N is for Numa


September 13, 2011: The Numa school is now an archery business, a successful repurposing of a school building.

Numa. Clutier. Steamboat Rock. Wiota. In the 1940s, these map dots that don’t have their own schools anymore, along with Numa’s neighbor Seymour, were on the lips of every girls’ basketball fan across the state as the teams to beat. This small part of southern Iowa in particular was a hotbed of “cagers”, with Seymour missing the state tournament only four times between 1936 and 1954, Numa appearing five times in the 1940s, and Centerville on the tail end of nine appearances in 12 years (1931-42).

Those first five schools account for 17 of the 28 semifinalists and six of seven champions in the state tournament — the one, all-classes-all-comers girls’ state basketball tournament — from 1941 to 1947.

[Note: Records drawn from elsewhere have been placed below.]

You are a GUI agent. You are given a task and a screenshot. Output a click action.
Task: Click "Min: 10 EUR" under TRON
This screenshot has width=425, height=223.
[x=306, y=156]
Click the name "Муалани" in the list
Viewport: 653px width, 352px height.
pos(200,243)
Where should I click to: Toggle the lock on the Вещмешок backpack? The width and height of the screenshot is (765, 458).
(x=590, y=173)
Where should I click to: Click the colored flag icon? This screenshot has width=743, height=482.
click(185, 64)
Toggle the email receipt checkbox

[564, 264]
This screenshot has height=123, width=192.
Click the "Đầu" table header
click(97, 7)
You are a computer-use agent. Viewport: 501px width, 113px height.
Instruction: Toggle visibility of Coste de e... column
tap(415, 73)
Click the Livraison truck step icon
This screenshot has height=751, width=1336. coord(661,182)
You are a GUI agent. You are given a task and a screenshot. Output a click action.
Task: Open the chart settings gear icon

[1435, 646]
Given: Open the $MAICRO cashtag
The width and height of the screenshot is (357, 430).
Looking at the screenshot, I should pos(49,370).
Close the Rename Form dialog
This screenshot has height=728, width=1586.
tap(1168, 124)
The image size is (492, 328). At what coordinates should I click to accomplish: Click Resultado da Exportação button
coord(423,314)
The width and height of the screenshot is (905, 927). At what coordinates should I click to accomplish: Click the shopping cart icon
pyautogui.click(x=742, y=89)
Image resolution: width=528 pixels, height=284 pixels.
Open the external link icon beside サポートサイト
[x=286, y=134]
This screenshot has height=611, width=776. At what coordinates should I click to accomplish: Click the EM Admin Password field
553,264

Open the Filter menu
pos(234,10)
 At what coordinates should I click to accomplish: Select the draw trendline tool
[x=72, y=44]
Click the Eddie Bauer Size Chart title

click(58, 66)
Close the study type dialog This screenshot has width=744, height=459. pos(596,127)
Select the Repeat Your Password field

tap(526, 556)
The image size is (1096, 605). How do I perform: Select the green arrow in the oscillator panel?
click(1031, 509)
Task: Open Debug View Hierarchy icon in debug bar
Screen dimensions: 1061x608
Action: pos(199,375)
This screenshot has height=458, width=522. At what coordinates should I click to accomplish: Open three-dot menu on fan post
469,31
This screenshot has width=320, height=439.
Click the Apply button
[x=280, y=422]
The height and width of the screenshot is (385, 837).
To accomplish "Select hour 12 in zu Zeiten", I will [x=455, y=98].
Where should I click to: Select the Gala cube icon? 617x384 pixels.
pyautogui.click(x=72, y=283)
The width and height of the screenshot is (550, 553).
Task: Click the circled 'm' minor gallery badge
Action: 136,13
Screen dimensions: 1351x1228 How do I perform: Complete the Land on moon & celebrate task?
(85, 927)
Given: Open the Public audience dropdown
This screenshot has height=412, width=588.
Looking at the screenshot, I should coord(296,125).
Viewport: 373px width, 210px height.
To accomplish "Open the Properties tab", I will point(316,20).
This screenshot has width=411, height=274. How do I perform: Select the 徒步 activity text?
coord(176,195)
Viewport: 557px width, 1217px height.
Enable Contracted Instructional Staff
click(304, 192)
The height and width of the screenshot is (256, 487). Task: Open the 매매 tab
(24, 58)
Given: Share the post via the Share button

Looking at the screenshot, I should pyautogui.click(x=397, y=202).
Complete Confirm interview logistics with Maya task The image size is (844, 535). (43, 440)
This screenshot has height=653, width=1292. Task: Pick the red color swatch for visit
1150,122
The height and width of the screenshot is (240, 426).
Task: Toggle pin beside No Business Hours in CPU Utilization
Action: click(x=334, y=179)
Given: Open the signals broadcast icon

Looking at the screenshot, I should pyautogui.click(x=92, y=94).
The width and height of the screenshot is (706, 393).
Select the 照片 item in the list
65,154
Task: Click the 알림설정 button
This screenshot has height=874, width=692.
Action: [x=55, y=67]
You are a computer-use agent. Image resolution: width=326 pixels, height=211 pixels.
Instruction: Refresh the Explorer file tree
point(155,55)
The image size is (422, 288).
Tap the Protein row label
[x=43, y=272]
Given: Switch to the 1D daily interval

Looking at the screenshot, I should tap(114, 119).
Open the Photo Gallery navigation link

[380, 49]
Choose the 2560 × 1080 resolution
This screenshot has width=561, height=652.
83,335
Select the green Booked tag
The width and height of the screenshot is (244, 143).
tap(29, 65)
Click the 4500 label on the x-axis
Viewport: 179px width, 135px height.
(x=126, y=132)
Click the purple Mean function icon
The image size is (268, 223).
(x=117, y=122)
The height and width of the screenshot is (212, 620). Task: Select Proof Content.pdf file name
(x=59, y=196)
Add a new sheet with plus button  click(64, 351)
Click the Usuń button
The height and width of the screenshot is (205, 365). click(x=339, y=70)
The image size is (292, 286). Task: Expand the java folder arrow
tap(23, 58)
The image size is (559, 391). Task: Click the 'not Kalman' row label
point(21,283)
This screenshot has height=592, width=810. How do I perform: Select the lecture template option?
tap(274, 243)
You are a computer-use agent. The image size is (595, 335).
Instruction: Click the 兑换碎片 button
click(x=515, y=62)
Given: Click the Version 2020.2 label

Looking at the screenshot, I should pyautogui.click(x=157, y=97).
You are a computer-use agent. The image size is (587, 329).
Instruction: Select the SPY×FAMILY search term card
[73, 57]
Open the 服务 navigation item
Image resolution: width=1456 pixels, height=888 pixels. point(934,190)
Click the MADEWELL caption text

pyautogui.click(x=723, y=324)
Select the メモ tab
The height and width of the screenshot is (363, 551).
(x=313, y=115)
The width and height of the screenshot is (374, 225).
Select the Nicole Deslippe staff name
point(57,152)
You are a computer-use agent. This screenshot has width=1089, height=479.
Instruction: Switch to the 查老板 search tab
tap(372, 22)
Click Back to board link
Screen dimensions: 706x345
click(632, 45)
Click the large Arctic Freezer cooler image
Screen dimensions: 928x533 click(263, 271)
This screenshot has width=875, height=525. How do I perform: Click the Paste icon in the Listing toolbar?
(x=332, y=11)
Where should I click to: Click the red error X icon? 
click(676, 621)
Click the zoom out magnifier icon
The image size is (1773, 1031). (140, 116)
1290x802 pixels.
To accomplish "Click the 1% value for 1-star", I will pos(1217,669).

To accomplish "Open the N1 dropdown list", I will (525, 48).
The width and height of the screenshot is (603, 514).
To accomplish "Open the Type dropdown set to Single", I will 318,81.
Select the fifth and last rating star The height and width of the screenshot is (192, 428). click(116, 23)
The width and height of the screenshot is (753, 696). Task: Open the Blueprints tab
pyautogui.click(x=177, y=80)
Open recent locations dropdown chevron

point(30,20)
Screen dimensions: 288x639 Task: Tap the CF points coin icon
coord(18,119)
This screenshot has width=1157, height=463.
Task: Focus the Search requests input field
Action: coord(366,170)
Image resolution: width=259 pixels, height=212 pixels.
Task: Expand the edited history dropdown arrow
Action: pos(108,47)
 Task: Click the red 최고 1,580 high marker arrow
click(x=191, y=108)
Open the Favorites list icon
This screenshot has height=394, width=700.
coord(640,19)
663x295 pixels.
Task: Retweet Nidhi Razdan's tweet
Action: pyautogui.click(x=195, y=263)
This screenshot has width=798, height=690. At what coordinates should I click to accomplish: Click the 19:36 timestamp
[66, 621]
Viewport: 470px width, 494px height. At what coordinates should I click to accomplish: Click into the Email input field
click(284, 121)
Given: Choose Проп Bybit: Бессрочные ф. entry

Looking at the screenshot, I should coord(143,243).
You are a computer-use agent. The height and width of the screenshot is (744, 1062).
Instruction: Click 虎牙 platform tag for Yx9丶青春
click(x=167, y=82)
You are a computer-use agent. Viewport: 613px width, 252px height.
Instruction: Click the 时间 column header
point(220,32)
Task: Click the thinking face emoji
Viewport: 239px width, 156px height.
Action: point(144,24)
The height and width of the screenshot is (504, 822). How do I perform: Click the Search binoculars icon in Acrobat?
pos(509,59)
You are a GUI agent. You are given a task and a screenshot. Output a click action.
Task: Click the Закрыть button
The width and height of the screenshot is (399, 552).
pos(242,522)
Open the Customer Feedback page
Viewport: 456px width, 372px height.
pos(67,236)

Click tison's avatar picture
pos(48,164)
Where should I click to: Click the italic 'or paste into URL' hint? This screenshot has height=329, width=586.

In 2010, the Centerville Daily Iowegian reprinted a Gordon Gammack (Des Moines Register) column about a Numa team of the era. Seymour beat Numa for the 1947 state championship, which is covered in detail in the March 2012 newsletter (PDF) from the Wayne County Historical Society. In the modern era, Seymour and Numa would’ve been pitted against each other in an early sectional/district game.

In the 1950s, a new class of contenders — Garnavillo, Goldfield, Garrison, and Gladbrook among them — would take the court under the bright lights of the new Veterans Memorial Auditorium.